## TO DO
Arrange everything from the line containing "Increase the Refraktär ms stepper value" down to the end of the items below as a JSON list of strings, one string per line, with blank lines and pictures left out.

[Interface element items]
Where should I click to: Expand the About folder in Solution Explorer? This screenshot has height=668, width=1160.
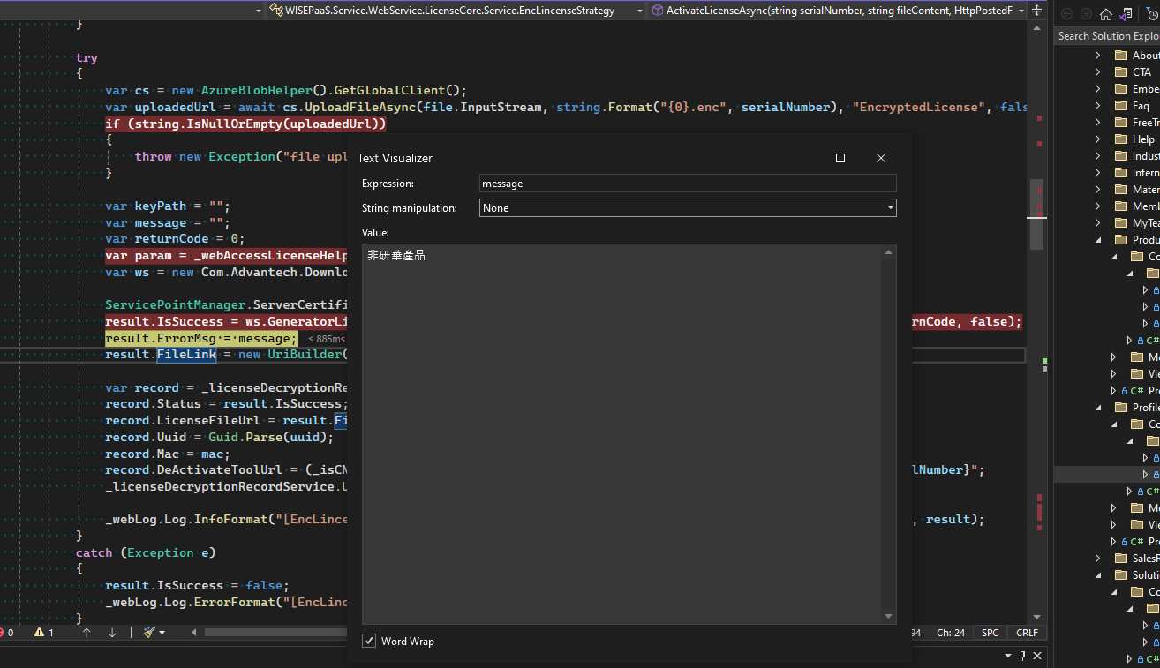coord(1097,56)
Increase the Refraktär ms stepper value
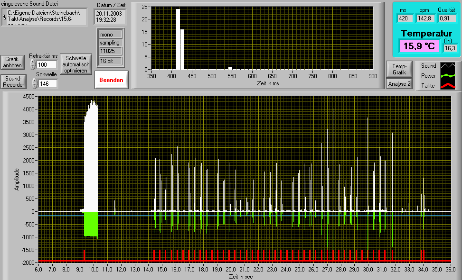 point(33,62)
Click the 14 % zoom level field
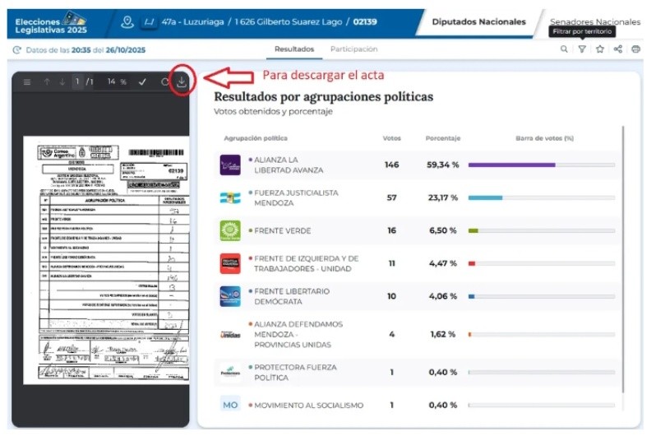 point(117,82)
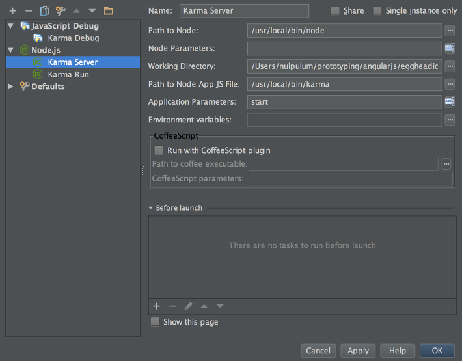
Task: Browse for Path to Node executable
Action: pos(450,31)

## FINAL RESULT
[
  "Increase the Refraktär ms stepper value",
  " point(33,62)",
  "Click the 14 % zoom level field",
  " point(117,82)",
  "Task: Browse for Path to Node executable",
  "Action: pos(450,31)"
]